Duplicate the entries between the line holding "Screen dimensions: 1281x608" and the line holding "Click the Intensidad", inclusive, reproducing every line without change.

*-*-*

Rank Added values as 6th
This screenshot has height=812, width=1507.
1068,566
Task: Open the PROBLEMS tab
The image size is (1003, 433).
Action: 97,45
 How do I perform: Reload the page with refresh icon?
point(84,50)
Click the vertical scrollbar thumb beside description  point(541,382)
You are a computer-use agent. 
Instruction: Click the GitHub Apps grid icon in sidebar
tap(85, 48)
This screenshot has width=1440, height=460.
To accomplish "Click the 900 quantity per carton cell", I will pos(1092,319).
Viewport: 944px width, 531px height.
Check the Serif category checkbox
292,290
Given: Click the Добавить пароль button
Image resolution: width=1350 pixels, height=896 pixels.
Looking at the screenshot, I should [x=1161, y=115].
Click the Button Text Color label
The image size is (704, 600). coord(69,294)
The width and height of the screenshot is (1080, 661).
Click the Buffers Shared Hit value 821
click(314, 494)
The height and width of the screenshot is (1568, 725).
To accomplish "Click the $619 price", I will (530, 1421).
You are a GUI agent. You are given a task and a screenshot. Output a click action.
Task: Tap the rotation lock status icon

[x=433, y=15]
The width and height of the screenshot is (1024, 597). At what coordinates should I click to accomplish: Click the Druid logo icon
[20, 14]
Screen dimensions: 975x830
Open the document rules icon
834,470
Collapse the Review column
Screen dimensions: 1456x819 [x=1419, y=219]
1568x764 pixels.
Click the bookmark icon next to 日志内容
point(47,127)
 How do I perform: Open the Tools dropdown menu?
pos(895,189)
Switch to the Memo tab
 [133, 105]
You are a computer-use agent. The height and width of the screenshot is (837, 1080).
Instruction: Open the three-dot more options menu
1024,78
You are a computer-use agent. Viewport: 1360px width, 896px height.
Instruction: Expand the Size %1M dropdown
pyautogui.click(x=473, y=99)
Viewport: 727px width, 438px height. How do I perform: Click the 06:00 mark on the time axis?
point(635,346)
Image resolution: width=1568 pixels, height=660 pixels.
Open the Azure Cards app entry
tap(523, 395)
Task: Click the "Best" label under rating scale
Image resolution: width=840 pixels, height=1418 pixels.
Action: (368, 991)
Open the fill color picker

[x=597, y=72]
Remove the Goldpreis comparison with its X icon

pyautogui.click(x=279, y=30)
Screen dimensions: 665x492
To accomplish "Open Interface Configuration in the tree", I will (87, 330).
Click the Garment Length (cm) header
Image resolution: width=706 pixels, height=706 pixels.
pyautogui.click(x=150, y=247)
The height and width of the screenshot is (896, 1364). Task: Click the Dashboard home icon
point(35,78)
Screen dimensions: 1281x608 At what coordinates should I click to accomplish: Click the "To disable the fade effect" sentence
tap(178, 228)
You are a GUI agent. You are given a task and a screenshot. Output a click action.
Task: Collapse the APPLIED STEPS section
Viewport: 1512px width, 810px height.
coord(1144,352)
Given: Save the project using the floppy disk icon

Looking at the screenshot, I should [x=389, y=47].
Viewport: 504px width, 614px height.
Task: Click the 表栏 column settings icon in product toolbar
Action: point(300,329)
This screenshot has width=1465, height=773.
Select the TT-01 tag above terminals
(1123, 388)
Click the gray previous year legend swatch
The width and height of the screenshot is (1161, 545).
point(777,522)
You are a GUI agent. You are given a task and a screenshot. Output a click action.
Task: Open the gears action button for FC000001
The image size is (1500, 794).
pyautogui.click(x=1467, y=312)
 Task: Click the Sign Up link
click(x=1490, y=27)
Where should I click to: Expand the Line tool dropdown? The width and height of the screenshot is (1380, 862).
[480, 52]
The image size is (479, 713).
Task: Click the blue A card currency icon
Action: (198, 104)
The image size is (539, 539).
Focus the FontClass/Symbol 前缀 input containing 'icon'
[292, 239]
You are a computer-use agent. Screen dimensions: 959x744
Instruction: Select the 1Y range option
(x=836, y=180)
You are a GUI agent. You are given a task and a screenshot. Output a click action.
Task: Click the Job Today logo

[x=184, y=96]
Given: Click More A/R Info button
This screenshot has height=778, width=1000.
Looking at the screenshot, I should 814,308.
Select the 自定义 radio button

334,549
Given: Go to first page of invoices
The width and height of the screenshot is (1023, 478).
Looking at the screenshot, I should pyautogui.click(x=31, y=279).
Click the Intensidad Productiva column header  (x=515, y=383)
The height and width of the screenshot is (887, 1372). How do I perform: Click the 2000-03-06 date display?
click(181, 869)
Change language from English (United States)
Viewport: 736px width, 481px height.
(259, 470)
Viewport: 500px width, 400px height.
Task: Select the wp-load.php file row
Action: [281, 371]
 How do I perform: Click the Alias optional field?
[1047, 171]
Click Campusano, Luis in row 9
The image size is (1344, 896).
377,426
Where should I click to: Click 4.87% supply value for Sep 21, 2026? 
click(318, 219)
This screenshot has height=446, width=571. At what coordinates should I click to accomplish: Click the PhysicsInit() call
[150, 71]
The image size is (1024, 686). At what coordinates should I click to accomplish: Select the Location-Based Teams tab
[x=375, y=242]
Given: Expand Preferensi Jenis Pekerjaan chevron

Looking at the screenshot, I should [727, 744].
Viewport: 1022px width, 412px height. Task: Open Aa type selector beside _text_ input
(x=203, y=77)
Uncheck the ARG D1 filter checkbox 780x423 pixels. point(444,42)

*-*-*

EXERCISE SOLUTION:
Screen dimensions: 1281x608 At what coordinates should I click to accomplish: Click the "To disable the fade effect" sentence
tap(178, 228)
You are a GUI agent. You are given a task and a screenshot. Output a click action.
Task: Collapse the APPLIED STEPS section
Viewport: 1512px width, 810px height.
coord(1144,352)
Given: Save the project using the floppy disk icon

Looking at the screenshot, I should [x=389, y=47].
Viewport: 504px width, 614px height.
Task: Click the 表栏 column settings icon in product toolbar
Action: point(300,329)
This screenshot has width=1465, height=773.
Select the TT-01 tag above terminals
(1123, 388)
Click the gray previous year legend swatch
The width and height of the screenshot is (1161, 545).
point(777,522)
You are a GUI agent. You are given a task and a screenshot. Output a click action.
Task: Open the gears action button for FC000001
The image size is (1500, 794).
pyautogui.click(x=1467, y=312)
 Task: Click the Sign Up link
click(x=1490, y=27)
Where should I click to: Expand the Line tool dropdown? The width and height of the screenshot is (1380, 862).
[480, 52]
The image size is (479, 713).
Task: Click the blue A card currency icon
Action: (198, 104)
The image size is (539, 539).
Focus the FontClass/Symbol 前缀 input containing 'icon'
[292, 239]
You are a computer-use agent. Screen dimensions: 959x744
Instruction: Select the 1Y range option
(x=836, y=180)
You are a GUI agent. You are given a task and a screenshot. Output a click action.
Task: Click the Job Today logo

[x=184, y=96]
Given: Click More A/R Info button
This screenshot has height=778, width=1000.
Looking at the screenshot, I should 814,308.
Select the 自定义 radio button

334,549
Given: Go to first page of invoices
The width and height of the screenshot is (1023, 478).
Looking at the screenshot, I should pyautogui.click(x=31, y=279).
Click the Intensidad Productiva column header  (x=515, y=383)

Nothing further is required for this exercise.